= The Troubles in Magherafelt =

Incidents in Magherafelt, Northern Ireland during the Troubles

A total of eleven people were killed in violence relating to the Northern Irish Troubles in the town of Magherafelt, County Londonderry. Nine were killed by the Irish Republican Army (IRA), including three IRA members killed by the premature explosion of their own bomb while travelling through Magherafelt. One was killed by a non-specific republican group and another by the opposing Ulster Freedom Fighters (UFF). Of the others killed by the IRA, four were Protestant civilians. Three of them were killed in two separate car bomb explosions. The fourth Protestant civilian was shot because his firm was a contractor for the British Army and the Royal Ulster Constabulary (RUC). The IRA's other two victims were both Protestant members of the security forces, one from the RUC and the other from the Ulster Defence Regiment. Both were off duty when killed. The man killed by the UFF was a Sinn Féin councillor who was shot in his workplace. The man killed by the non-specific republican group was a Catholic civilian.

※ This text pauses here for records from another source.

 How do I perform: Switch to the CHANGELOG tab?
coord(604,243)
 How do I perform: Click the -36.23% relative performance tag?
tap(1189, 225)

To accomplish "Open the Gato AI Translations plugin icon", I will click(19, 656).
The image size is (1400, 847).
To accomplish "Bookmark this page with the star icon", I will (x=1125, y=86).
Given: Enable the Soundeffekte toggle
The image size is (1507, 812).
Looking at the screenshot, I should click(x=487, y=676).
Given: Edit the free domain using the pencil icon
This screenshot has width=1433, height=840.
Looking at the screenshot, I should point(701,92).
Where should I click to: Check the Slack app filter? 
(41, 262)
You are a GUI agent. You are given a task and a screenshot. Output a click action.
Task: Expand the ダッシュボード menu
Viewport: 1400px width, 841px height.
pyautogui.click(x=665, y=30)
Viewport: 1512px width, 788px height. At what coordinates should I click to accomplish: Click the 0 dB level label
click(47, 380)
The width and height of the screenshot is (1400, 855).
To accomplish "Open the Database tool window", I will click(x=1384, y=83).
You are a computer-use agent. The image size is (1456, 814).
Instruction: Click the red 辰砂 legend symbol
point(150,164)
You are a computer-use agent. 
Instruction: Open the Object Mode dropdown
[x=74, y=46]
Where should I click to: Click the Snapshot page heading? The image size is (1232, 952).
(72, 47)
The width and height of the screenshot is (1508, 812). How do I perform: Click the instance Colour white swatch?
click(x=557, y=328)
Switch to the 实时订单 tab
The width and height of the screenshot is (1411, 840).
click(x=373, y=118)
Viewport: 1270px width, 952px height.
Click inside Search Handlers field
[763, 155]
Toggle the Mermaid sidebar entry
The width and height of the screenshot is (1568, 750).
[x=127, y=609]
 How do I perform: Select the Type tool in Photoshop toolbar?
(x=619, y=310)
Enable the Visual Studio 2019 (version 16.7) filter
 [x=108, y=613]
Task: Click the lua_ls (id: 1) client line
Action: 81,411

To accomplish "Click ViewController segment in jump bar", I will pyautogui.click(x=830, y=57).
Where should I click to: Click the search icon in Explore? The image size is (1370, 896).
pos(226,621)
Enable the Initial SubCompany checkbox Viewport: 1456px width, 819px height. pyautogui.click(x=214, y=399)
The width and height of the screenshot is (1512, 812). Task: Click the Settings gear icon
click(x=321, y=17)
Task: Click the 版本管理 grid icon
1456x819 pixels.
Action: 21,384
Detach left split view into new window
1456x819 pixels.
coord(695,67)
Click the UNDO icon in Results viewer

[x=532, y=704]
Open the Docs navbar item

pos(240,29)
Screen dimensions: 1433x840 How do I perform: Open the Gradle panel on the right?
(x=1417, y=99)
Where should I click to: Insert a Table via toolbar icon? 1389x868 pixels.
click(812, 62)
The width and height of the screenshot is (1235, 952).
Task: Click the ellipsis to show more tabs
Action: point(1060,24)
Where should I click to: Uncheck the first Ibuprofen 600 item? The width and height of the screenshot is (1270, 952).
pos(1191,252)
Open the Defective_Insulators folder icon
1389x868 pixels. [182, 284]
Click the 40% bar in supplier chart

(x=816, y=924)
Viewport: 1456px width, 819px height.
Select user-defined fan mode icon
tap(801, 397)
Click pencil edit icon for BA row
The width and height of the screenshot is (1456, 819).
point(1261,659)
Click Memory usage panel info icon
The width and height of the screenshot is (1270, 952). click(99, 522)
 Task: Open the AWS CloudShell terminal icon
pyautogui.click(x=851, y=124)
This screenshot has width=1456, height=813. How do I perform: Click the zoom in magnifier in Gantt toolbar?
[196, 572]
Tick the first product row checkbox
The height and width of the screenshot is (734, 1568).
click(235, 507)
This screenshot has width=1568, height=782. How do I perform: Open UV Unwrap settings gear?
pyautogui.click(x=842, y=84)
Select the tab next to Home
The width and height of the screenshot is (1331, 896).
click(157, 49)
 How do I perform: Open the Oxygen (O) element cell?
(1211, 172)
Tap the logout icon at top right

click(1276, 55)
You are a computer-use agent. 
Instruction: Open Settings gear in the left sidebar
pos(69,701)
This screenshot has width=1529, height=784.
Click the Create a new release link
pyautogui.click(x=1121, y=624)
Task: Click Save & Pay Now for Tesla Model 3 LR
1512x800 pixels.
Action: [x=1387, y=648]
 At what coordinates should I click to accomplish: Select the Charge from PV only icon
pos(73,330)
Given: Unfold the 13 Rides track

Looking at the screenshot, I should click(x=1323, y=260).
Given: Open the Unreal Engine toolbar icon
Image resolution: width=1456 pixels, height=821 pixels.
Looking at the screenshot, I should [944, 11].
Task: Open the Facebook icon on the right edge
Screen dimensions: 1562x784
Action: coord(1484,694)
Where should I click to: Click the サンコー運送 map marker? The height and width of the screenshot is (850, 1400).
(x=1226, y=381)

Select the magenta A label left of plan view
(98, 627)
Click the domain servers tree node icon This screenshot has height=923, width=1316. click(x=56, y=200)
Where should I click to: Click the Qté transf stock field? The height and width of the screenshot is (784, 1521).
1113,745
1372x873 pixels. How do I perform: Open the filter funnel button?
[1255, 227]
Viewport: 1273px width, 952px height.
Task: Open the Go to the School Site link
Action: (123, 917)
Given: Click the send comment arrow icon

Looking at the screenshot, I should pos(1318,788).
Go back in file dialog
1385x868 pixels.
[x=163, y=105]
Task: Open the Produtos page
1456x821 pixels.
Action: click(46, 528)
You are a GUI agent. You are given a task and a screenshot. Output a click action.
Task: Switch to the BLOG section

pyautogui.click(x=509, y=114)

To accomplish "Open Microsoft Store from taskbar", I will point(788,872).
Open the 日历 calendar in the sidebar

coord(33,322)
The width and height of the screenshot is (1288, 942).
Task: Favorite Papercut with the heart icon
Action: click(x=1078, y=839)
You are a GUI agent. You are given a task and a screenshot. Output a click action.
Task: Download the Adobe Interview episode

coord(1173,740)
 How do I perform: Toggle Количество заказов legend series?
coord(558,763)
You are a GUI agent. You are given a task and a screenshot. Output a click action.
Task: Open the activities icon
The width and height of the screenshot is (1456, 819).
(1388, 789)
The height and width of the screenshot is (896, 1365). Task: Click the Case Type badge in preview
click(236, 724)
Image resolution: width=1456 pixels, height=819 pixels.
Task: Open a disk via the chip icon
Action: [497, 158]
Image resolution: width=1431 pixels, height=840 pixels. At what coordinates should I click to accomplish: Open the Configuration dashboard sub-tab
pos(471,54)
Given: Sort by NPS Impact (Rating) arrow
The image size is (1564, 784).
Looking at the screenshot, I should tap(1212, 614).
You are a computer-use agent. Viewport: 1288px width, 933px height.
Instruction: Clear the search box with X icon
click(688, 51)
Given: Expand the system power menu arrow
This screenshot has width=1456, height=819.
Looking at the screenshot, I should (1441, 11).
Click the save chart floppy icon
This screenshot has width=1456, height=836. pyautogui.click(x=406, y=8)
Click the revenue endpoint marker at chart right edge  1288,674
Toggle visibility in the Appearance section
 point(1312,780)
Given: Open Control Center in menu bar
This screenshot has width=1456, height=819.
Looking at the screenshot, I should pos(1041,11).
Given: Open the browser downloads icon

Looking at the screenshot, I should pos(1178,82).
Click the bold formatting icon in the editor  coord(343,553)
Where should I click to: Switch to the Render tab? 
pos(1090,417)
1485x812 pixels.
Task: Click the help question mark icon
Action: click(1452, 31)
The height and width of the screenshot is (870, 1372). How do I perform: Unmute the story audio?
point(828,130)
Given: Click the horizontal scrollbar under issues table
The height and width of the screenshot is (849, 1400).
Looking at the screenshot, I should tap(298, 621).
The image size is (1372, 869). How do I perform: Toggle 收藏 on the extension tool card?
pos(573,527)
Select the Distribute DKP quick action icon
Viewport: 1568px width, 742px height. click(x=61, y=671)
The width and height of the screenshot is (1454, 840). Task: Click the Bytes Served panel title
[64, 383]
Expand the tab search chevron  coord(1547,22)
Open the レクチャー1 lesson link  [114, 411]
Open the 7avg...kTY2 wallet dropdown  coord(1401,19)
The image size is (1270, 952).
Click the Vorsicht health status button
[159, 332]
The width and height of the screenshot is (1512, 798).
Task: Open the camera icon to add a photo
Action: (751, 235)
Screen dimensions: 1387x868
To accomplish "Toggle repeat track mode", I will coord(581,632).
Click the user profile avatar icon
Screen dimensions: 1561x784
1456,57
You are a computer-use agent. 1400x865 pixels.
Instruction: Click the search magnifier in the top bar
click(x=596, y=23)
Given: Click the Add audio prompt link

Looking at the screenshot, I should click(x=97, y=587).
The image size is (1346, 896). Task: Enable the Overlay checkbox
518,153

18 December 1971: three IRA volunteers (James Sheridan, John Bateson and Martin Lee) died in Magherafelt, County Londonderry, when the bomb they were transporting exploded prematurely.

On 23 May 1993, a 500-pound IRA car bomb caused extensive damage to the commercial centre of the town. The bomb was placed outside the Ulsterbus depot on Broad Street, a main thoroughfare of Magherafelt. The bus station was entirely demolished by the blast and the town's Ulster Bank branch was damaged extensively; both were since redeveloped. Seamus Heaney wrote about the bombing in his poem Two Lorries.

On 29 September 2000, Patrick Quinn, a Catholic, was shot and killed by an unspecified Republican group in the Depot Bar.